YOUR GOAL: Please output the article below about wasting social media efforts in direct sales in full, word for word.

How to Lose Friends and Waste Your Social Media Efforts

megaphoneEvery day, more and more direct sellers and network marketers decide to try their hand at using social media to promote their businesses.  Unfortunately, way too many of these well-meaning folks dive in without doing a lick of research.  Instead, they think the best approach is the direct one.  After all, we’re taught that if you want a sale, you have to ask for it!  So why not use that approach in social media?  The answer is because it doesn’t work.  Listen up: PEOPLE DO NOT WANT TO BE SOLD IN SOCIAL MEDIA.

So here are some of the best ways to make social media a complete waste of your time for your direct sales business:

  • “Friend” up to 1,000 people per day.  Send them all a link to your website in the first message.
  • Make every tweet about your opportunity.  Be sure to include a link.
  • Send private messages to everyone you’re connected with telling them you can help them make at least $1,000 per day.
  • Message everyone you’re connected with on LinkedIn, and tell them how they can help you with your business.
  • Talk about yourself constantly.  Never ask questions unless you’re asking if they want to join your company or buy your products.
  • Subject your Facebook friends to a constant barrage of invitations to fan your page or book a party.  If they don’t respond the first time, just keep sending it.

DATA SHOWN:
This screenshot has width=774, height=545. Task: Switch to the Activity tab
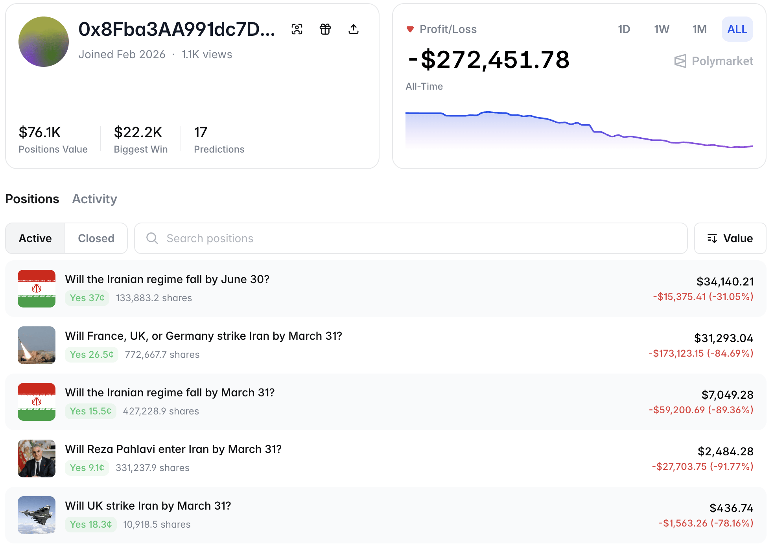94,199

==

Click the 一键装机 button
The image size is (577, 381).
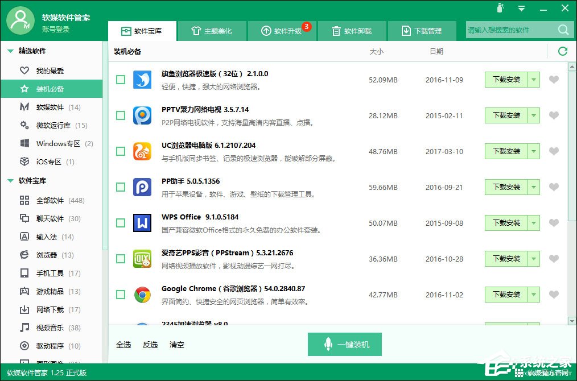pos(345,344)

RESULT:
How to Lose Friends and Waste Your Social Media Efforts

megaphoneEvery day, more and more direct sellers and network marketers decide to try their hand at using social media to promote their businesses.  Unfortunately, way too many of these well-meaning folks dive in without doing a lick of research.  Instead, they think the best approach is the direct one.  After all, we’re taught that if you want a sale, you have to ask for it!  So why not use that approach in social media?  The answer is because it doesn’t work.  Listen up: PEOPLE DO NOT WANT TO BE SOLD IN SOCIAL MEDIA.

So here are some of the best ways to make social media a complete waste of your time for your direct sales business:

  • “Friend” up to 1,000 people per day.  Send them all a link to your website in the first message.
  • Make every tweet about your opportunity.  Be sure to include a link.
  • Send private messages to everyone you’re connected with telling them you can help them make at least $1,000 per day.
  • Message everyone you’re connected with on LinkedIn, and tell them how they can help you with your business.
  • Talk about yourself constantly.  Never ask questions unless you’re asking if they want to join your company or buy your products.
  • Subject your Facebook friends to a constant barrage of invitations to fan your page or book a party.  If they don’t respond the first time, just keep sending it.